Three leaderboards display scores from human evaluators (database experts) who could use standard tools but not AI assistants. When another team was allowed to use AI tools (ChatGPT, Claude, Gemini), performance improved dramatically: 83.33 for bird‑critic‑1.0‑open, 87.90 for bird‑critic‑1.0‑postgresql, and 90.00 for bird‑critic‑1.0‑flash‑exp, demonstrating the huge potential of human‑AI collaboration in SQL problem solving.
Dataset Characteristics
BIRD‑CRITIC’s core data consists of three elements: the problematic SQL statement, a natural‑language description of the issue, and the database schema, focusing on evaluating a model’s ability to repair erroneous SQL based on user descriptions.
Example A
In a financial database, I want to forward‑fill all nullable columns using a function that takes a table name, an ID column, and a row‑number column. For the trans table, I need to group by account_id and order by date. The original function had syntax errors; I need a corrected version that works for any table with nullable columns.
Example B
In the card_type table, hierarchical data links each row to its parent via parent_uuid. I need a recursive query that returns a tree‑structured output where each parent lists its direct children as an array of UUIDs, rather than a flat list of parent UUIDs.

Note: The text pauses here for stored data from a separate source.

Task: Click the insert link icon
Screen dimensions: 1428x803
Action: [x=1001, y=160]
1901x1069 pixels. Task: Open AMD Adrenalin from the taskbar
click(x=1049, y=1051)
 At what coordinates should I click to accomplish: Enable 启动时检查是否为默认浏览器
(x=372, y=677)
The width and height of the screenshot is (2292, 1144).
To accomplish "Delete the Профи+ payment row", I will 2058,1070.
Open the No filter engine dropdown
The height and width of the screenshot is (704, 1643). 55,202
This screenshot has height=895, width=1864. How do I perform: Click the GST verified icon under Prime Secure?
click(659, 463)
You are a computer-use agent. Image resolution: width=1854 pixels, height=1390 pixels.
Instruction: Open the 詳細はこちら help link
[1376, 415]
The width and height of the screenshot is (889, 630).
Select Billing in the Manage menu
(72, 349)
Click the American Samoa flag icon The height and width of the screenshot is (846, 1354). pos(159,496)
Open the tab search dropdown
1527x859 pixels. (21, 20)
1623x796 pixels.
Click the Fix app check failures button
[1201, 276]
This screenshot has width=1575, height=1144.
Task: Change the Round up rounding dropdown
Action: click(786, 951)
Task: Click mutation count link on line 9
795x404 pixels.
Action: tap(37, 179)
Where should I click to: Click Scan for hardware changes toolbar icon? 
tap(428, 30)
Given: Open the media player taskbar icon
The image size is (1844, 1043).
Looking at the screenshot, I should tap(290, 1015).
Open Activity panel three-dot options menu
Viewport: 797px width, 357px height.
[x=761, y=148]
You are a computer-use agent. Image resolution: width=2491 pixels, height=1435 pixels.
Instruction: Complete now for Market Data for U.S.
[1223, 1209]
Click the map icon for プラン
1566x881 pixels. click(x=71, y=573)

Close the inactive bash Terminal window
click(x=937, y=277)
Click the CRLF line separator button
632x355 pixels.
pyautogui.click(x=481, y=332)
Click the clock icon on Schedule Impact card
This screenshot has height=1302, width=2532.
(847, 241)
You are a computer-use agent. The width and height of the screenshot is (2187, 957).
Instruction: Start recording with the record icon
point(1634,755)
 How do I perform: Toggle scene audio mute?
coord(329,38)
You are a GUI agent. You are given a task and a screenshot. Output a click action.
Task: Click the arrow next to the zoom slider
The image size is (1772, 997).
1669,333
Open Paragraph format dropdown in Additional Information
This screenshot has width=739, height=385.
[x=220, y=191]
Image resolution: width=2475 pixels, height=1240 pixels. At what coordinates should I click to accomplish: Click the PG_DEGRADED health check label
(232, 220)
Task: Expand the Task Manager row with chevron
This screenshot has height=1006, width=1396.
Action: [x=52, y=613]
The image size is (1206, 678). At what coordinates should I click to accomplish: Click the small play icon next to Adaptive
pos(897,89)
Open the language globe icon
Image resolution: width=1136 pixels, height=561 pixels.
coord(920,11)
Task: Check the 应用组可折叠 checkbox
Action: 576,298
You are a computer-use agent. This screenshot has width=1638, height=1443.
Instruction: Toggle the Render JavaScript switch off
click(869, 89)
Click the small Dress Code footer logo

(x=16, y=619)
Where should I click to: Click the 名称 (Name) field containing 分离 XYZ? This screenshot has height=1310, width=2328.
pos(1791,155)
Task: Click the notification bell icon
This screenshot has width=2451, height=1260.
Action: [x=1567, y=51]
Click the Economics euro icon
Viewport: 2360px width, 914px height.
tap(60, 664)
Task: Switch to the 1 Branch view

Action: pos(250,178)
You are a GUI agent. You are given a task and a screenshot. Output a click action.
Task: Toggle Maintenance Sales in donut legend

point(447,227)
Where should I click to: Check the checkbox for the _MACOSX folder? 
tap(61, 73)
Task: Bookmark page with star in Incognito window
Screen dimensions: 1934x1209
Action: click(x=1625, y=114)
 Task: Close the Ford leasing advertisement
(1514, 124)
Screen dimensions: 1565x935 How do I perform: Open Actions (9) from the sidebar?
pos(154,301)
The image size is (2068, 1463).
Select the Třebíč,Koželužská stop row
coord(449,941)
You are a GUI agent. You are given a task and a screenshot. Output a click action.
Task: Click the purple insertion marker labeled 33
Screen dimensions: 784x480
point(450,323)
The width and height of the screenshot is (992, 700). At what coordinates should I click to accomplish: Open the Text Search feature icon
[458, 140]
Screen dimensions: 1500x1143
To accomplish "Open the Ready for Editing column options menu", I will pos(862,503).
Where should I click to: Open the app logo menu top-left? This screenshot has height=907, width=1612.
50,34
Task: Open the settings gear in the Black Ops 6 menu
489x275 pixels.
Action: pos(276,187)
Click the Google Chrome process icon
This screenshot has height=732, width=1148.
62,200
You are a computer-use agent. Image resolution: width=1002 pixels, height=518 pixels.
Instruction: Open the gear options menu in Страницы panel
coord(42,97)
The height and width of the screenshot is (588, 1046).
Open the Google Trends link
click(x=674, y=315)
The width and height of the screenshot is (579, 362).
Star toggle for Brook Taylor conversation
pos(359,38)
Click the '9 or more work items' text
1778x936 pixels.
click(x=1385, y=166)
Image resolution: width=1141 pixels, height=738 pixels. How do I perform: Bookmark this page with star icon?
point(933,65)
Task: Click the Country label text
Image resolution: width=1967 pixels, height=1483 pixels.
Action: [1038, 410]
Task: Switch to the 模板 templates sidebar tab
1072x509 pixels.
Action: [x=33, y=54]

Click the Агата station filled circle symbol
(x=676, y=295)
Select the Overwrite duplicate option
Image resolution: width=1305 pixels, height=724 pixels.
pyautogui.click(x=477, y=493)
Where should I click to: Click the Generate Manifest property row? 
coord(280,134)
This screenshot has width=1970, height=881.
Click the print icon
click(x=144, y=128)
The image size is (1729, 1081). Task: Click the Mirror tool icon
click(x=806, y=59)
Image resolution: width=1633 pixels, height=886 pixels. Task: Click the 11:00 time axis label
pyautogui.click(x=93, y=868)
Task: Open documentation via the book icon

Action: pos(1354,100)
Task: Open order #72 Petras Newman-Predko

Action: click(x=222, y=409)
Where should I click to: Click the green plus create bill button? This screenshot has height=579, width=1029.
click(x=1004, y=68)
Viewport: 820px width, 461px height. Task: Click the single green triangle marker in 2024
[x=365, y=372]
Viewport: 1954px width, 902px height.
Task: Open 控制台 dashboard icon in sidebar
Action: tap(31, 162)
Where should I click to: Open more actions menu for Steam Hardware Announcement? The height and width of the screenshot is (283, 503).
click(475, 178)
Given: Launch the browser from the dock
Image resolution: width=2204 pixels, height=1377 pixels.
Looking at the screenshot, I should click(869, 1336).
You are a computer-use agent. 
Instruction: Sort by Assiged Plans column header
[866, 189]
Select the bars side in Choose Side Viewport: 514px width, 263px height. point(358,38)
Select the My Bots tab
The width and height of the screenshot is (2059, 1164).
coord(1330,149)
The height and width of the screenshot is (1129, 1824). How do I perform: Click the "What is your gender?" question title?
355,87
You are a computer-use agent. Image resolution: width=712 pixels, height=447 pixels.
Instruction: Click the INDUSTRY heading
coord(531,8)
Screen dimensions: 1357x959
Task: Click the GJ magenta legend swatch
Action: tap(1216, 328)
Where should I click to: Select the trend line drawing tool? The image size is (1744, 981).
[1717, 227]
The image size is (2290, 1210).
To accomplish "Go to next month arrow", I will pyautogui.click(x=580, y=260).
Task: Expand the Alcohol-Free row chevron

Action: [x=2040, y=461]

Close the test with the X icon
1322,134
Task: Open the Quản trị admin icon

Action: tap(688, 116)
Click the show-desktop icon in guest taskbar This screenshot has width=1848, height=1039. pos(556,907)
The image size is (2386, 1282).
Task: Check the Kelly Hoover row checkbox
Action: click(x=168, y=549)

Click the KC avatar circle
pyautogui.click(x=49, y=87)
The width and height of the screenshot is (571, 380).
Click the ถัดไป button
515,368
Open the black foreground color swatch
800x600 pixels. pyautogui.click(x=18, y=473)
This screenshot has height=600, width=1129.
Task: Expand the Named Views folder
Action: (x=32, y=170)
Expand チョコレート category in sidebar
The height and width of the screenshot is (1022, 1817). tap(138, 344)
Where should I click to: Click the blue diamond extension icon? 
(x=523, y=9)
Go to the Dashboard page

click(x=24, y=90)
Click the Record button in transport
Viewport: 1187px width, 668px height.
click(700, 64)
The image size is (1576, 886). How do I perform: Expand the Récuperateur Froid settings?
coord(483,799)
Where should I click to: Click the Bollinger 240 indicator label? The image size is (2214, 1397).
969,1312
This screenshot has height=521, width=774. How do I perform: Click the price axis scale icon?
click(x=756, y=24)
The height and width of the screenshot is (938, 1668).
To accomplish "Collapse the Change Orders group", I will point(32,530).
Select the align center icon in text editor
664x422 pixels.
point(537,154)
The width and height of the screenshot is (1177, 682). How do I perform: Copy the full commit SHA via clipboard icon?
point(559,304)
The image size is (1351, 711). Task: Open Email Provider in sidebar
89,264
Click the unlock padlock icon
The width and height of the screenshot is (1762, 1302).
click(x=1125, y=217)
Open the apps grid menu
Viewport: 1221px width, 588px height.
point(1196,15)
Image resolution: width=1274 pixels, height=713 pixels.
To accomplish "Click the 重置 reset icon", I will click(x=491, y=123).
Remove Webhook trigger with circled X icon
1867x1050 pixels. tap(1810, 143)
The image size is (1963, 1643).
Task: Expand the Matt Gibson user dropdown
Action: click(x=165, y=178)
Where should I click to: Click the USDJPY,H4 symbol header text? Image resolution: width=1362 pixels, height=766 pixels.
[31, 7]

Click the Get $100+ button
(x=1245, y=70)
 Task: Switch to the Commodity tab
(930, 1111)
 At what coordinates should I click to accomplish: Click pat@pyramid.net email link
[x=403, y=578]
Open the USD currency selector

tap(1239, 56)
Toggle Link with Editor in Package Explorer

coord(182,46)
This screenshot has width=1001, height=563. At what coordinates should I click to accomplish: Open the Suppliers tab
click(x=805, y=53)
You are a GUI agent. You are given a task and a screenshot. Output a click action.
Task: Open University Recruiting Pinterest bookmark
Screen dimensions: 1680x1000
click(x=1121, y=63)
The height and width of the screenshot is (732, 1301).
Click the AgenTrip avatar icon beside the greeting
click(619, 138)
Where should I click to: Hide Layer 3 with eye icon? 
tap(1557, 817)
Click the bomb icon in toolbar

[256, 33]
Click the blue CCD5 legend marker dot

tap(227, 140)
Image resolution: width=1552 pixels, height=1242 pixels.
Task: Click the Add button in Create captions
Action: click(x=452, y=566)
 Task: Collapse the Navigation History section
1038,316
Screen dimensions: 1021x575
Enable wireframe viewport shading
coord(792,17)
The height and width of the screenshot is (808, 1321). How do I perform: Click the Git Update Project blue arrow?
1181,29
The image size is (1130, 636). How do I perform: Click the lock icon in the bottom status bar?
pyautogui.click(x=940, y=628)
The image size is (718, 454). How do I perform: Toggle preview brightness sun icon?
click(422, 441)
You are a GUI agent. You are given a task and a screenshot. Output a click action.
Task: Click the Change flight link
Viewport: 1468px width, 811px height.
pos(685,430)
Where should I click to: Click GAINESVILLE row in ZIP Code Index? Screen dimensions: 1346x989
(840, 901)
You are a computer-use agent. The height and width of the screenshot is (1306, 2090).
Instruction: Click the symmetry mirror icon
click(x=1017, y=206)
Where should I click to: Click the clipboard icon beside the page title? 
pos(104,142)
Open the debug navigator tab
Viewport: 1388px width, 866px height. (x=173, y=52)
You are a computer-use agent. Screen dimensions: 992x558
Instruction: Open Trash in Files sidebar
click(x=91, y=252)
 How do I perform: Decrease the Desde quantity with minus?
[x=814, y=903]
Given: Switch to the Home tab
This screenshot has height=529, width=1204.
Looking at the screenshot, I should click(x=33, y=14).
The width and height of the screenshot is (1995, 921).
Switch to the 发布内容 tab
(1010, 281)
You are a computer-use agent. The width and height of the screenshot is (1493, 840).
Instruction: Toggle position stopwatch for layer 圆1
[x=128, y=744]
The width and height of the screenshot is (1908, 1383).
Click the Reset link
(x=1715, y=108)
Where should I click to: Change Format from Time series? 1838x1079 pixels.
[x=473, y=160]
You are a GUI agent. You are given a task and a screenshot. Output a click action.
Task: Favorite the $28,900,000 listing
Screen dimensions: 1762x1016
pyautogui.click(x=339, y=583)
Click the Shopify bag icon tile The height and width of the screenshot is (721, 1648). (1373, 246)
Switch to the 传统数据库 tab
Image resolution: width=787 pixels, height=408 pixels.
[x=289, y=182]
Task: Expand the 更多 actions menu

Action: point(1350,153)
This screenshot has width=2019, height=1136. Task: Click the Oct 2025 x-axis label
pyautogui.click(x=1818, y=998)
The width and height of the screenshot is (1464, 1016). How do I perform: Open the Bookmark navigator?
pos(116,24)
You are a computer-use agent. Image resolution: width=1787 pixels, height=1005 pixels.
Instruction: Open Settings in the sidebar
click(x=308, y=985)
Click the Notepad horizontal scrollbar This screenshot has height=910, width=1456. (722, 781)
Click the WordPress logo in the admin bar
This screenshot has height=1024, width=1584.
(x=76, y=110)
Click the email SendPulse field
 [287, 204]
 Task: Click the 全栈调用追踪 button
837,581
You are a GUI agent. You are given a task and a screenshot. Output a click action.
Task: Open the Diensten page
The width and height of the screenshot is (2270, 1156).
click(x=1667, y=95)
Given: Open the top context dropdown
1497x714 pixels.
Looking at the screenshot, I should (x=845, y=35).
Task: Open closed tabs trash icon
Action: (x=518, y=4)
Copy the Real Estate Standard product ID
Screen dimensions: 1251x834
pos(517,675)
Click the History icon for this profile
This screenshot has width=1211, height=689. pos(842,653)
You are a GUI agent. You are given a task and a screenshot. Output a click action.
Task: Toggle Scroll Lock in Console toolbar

Multi‑Dialect Compatibility
Based on the BIRD‑SQL development set, the team migrated the original SQLite schema to PostgreSQL, MySQL, SQL Server, and Oracle using Navicat, then manually verified structural correctness, data consistency across databases, and preservation of original data integrity.
Data Quality Assurance
Two‑stage annotation: a base group of 10 vetted SQL experts and an expert arbitration group of 3 senior database scientists. A three‑stage cross‑validation process includes expanded test cases, red‑team error injection, and final expert adjudication.
Conclusion
State‑of‑the‑art models (e.g., O3‑Mini) achieve only 38.87 % success on PostgreSQL tasks, highlighting the benchmark’s difficulty.
Inference‑based LLMs outperform generic models by 6.13 % on average for PostgreSQL and 8.03 % across dialects; the BIRD‑FIXER fine‑tuning architecture can boost smaller models beyond top‑tier LLMs.
Query‑type analysis shows DML/DQL tasks remain the hardest for all models.
The benchmark establishes a new realistic standard for evaluating SQL diagnostic capabilities of LLMs.